:: DATA FOR PROCESSING ::

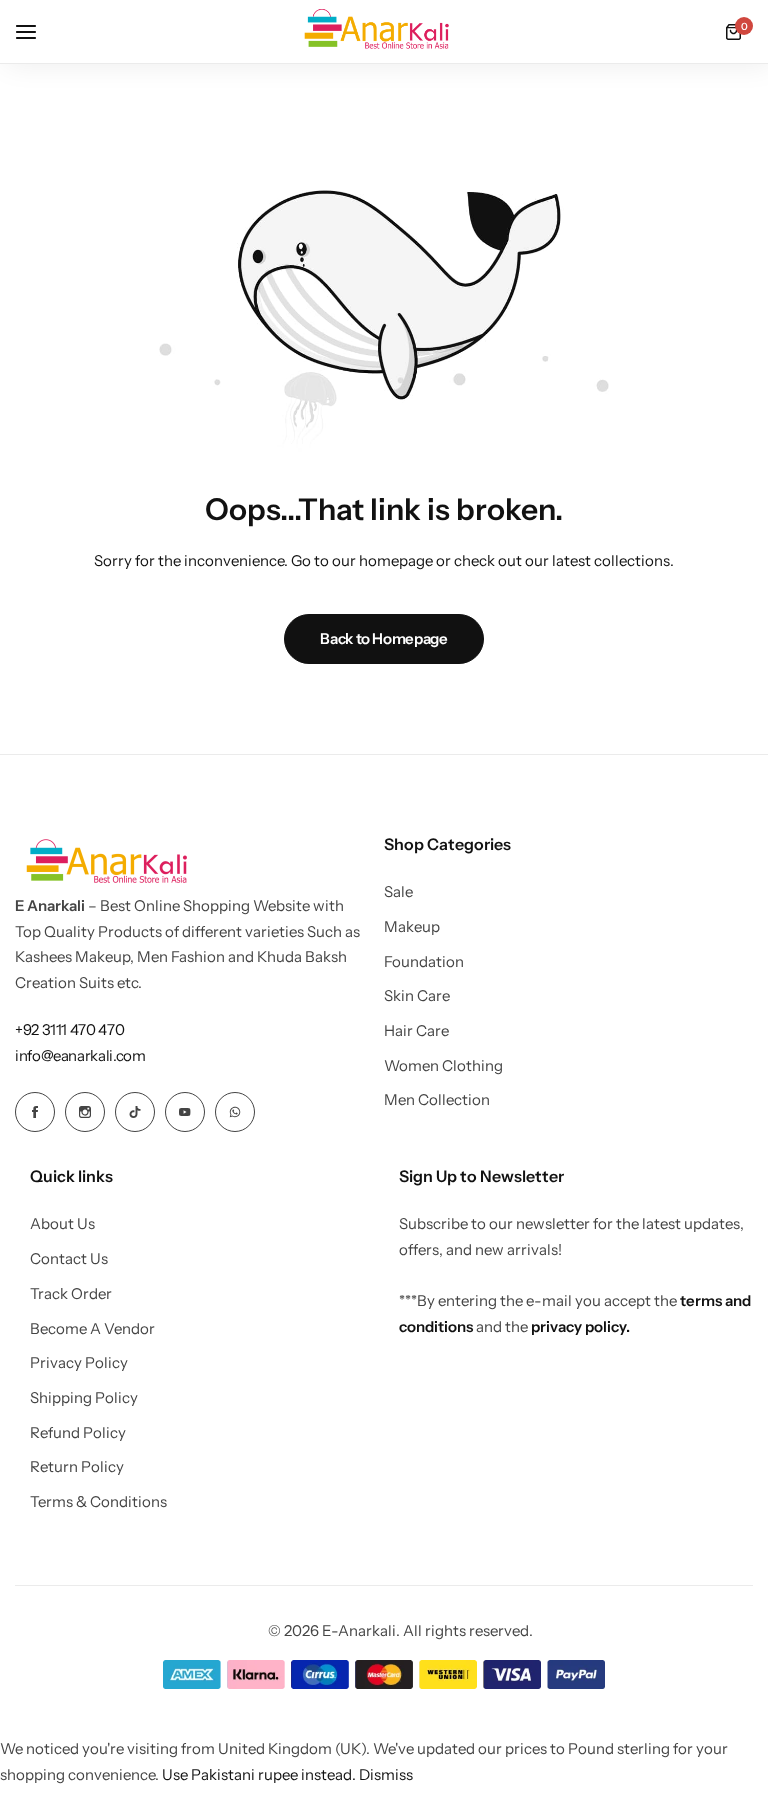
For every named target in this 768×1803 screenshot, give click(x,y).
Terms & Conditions (98, 1502)
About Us (62, 1224)
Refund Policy (78, 1433)
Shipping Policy (84, 1398)
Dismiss (386, 1774)
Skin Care (417, 996)
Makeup (412, 927)
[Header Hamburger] (36, 31)
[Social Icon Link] (35, 1112)
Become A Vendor (92, 1329)
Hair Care (416, 1031)
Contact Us (69, 1259)
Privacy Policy (79, 1363)
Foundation (424, 962)
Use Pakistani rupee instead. (259, 1774)
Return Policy (77, 1467)
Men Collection (437, 1100)
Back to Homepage (383, 638)
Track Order (71, 1294)
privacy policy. (580, 1326)
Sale (398, 892)
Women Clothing (443, 1066)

:::

WORK INSTRUCTIONS. Nothing but the lines from the one containing "Back to Homepage (383, 638)" through the last line of the data above should be set down, word for word.

EXERCISE ANSWER.
Back to Homepage (383, 638)
Track Order (71, 1294)
privacy policy. (580, 1326)
Sale (398, 892)
Women Clothing (443, 1066)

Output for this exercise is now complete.